Rewrite all of the entries below, replacing "GUI agent" with "screen assistant" and keeping everything else unchanged. Leave the pictures out of your version.

Material provided ::
Begin
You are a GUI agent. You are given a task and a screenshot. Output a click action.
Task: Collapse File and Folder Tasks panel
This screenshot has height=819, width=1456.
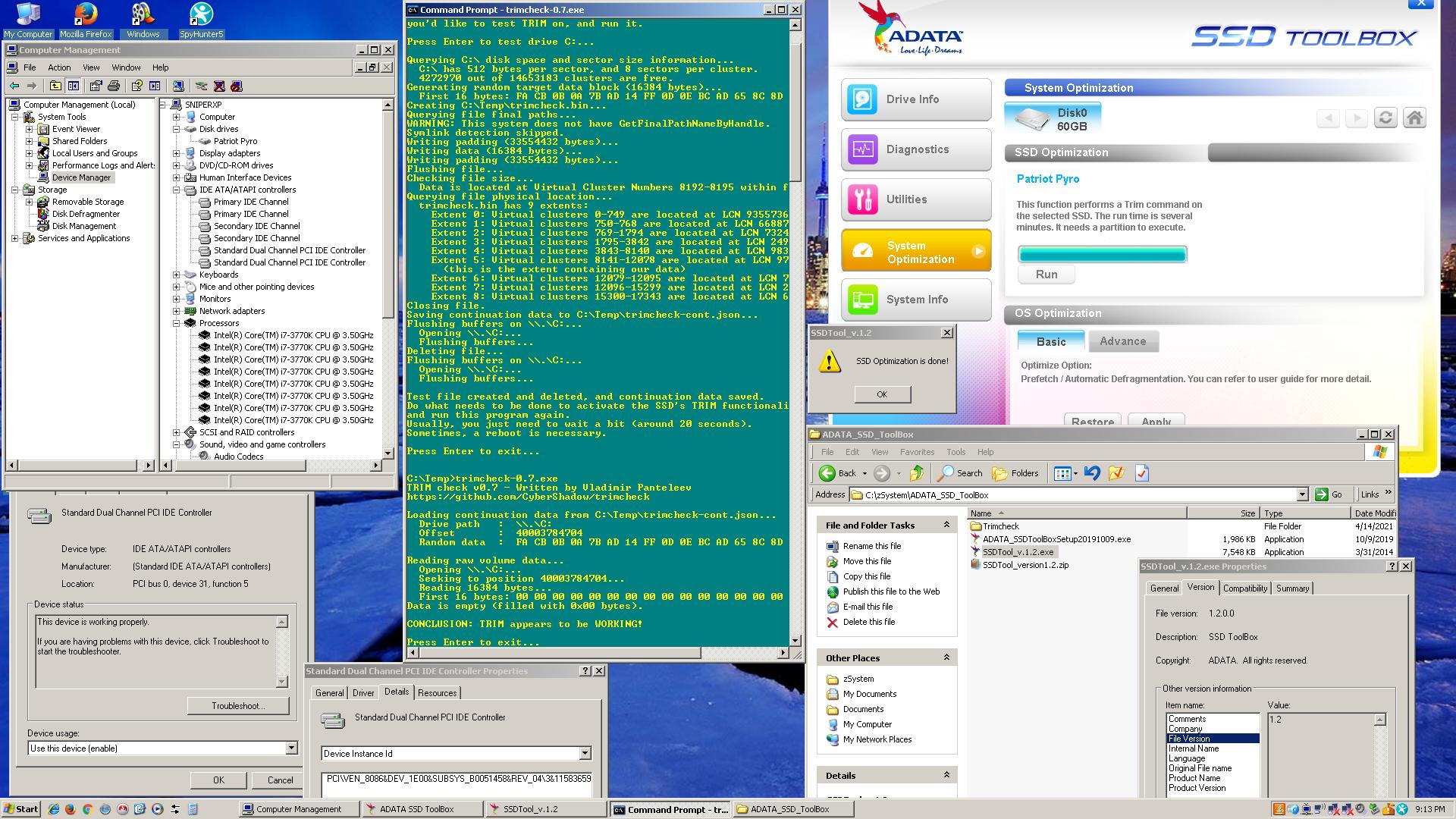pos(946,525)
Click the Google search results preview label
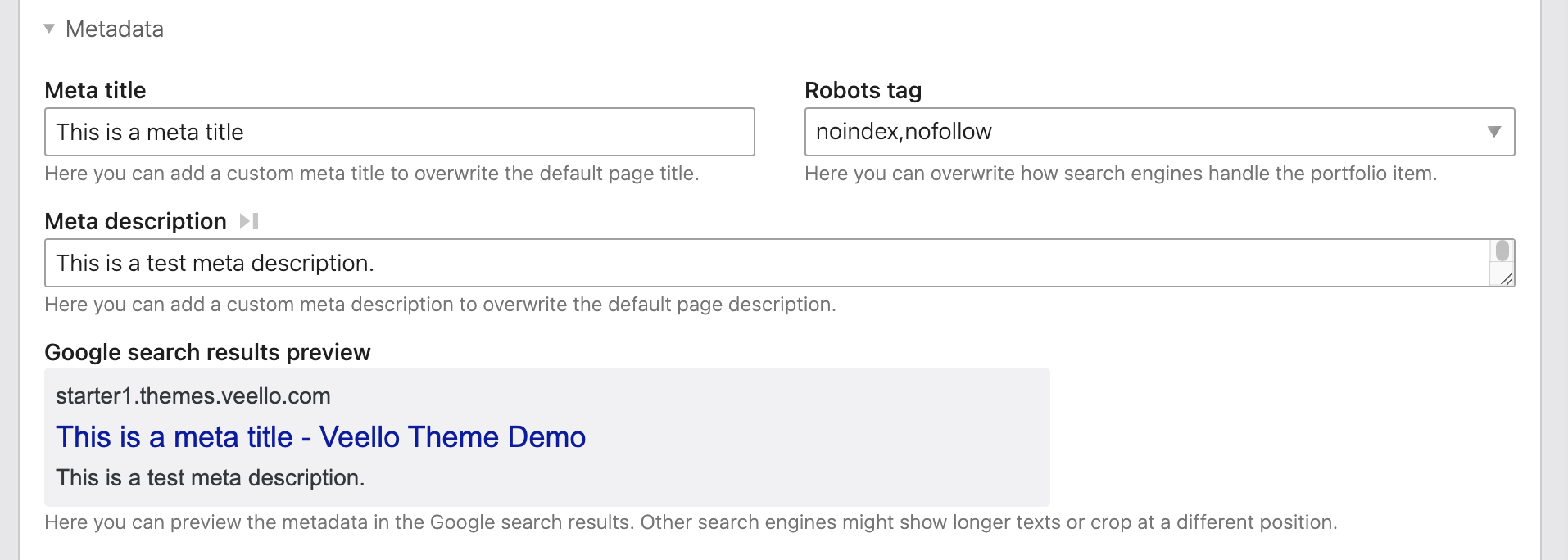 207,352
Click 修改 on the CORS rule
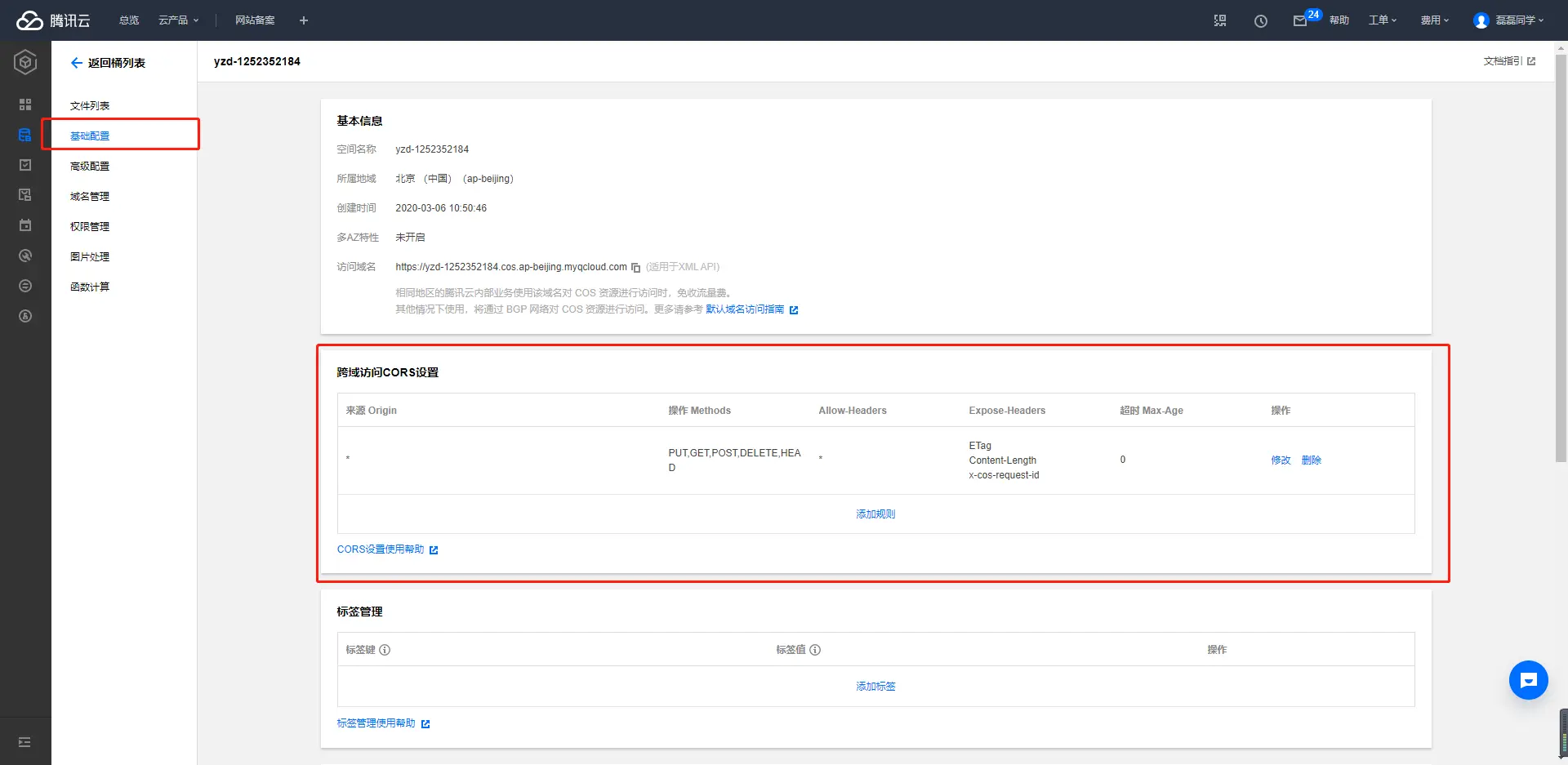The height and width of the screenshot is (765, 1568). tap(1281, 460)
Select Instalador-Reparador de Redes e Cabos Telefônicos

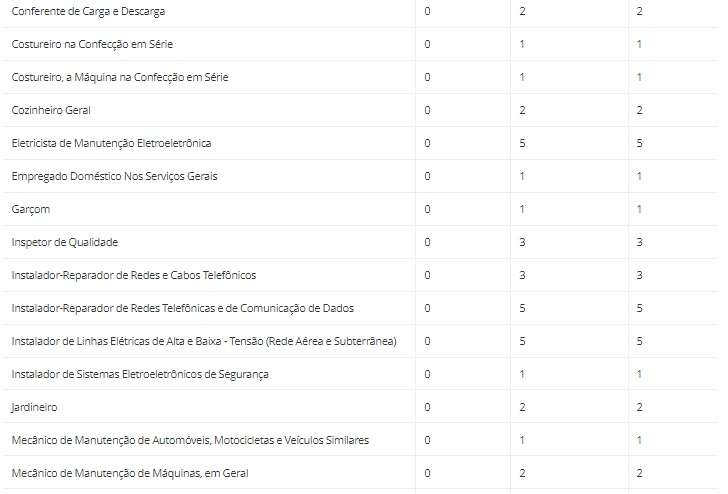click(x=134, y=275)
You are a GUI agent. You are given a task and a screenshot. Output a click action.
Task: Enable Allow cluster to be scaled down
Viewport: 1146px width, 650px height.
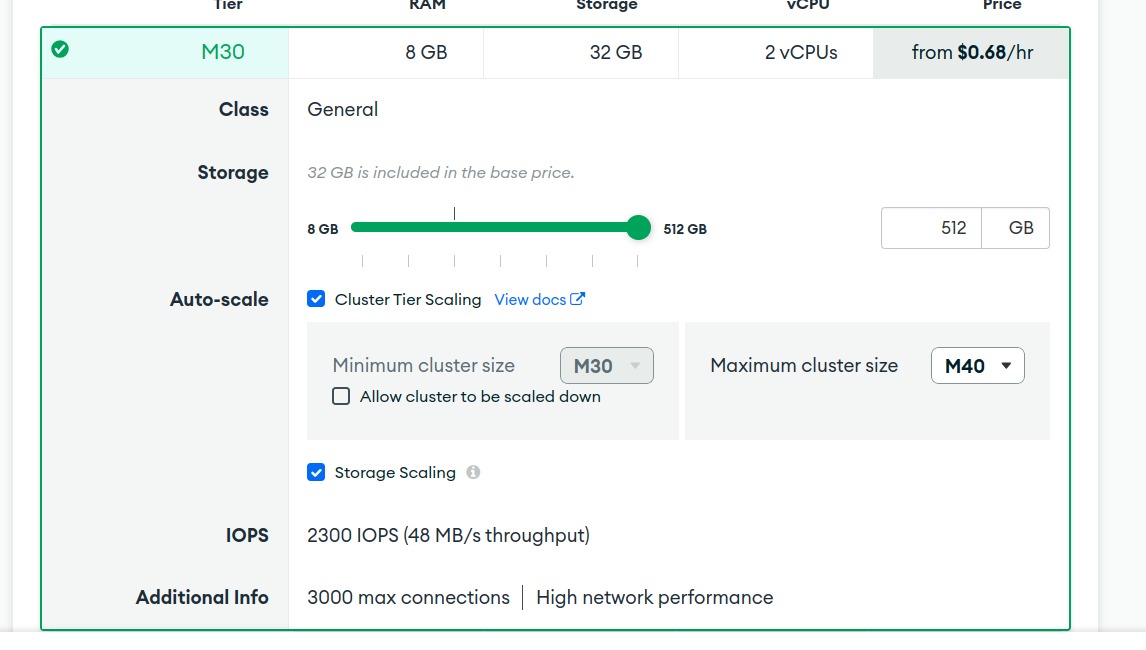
End
Written response ::
You are a screen assistant. You are given a task and a screenshot. Output a click action.
Task: Collapse File and Folder Tasks panel
This screenshot has height=819, width=1456.
pos(946,525)
Click the Google search results preview label
 207,352
Click 修改 on the CORS rule
The height and width of the screenshot is (765, 1568). tap(1281, 460)
Select Instalador-Reparador de Redes e Cabos Telefônicos

click(x=134, y=275)
You are a screen assistant. You are given a task and a screenshot. Output a click action.
Task: Enable Allow cluster to be scaled down
Viewport: 1146px width, 650px height.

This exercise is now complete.